Overexpression of BCL2 leads to survival of acute myeloid leukemia (AML) cells and poor prognosis. Targeting BCL2 by Venetoclax, a BH3 mimetic and selective inhibitor of BCL2, is widely utilized in clinical practice. However, the clinical utility of venetoclax is constrained by the acquired drug resistance. STM2457, an inhibitor of METTL3, has demonstrated the ability to arrest the proliferation of AML cells in pre-clinical models. Nonetheless, the combined effects of STM2457 and venetoclax in AML have yet to be investigated.

- **Dataset content**:
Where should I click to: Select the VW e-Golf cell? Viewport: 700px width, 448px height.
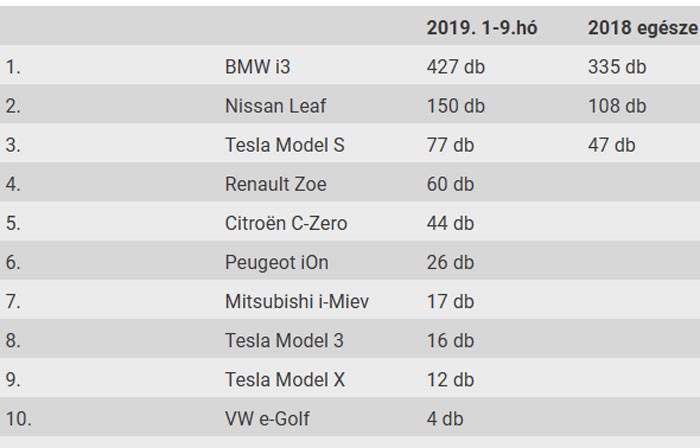pos(265,418)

- **What you have to do**:
Carry on the passage about STM2457 and venetoclax in acute myeloid leukemia, starting after its final sentence.

- **Task answer**:
To evaluate the potential synergistic interaction between venetoclax and STM2457 in AML cells in vitro, cell viability assays were conducted following treatment with STM2457, venetoclax, or their combination at varying concentrations. The results indicated that the combination of STM2457 and venetoclax exerts synergistic antileukemic effects in the MOLM-13 and THP-1 cell lines. Furthermore, our study validated that STM2457 potentiates the cytotoxic effect of Venetoclax, as evidenced by flow cytometry (PI/Annexin V), immunofluorescence (JC-1), and western blot analysis (cleaved caspase-3 and cleaved PARP).

Subsequently, we observed that STM2457 down-regulates the protein level of MCL1 and c-Myc in AML cells, in a time- and concentration-dependent manner. Notably, the mRNA levels in STM2457-treated AML cells did not decreased accompanied with the declined protein levels, which indicated STM2457 regulate MCL1 at post- transcriptional level. A similar phenomenon was noted upon knockdown or overexpression of METTL3. We further investigated the correlation between the GI50 values and MCL1 protein expression across various AML cell lines, establishing a significant association between STM2457 and MCL1 protein levels.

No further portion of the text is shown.